Can you repeat, word for word, the part of the entries that opens with the line containing "The height and" and runs to the end of the entries, including both ends?
<<<<
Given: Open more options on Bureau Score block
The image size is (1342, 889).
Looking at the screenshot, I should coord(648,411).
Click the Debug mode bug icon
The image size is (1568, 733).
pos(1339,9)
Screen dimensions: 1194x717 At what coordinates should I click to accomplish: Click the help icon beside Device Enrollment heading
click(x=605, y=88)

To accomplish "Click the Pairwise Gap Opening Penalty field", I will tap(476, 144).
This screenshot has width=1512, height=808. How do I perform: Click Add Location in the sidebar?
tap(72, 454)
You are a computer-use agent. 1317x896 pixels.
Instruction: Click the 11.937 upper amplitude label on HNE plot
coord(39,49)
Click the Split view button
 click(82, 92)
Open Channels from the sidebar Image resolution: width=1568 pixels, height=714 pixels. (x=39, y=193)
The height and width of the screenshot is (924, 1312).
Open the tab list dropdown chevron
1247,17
>>>>
[REPLY]:
The height and width of the screenshot is (924, 1312).
Open the tab list dropdown chevron
1247,17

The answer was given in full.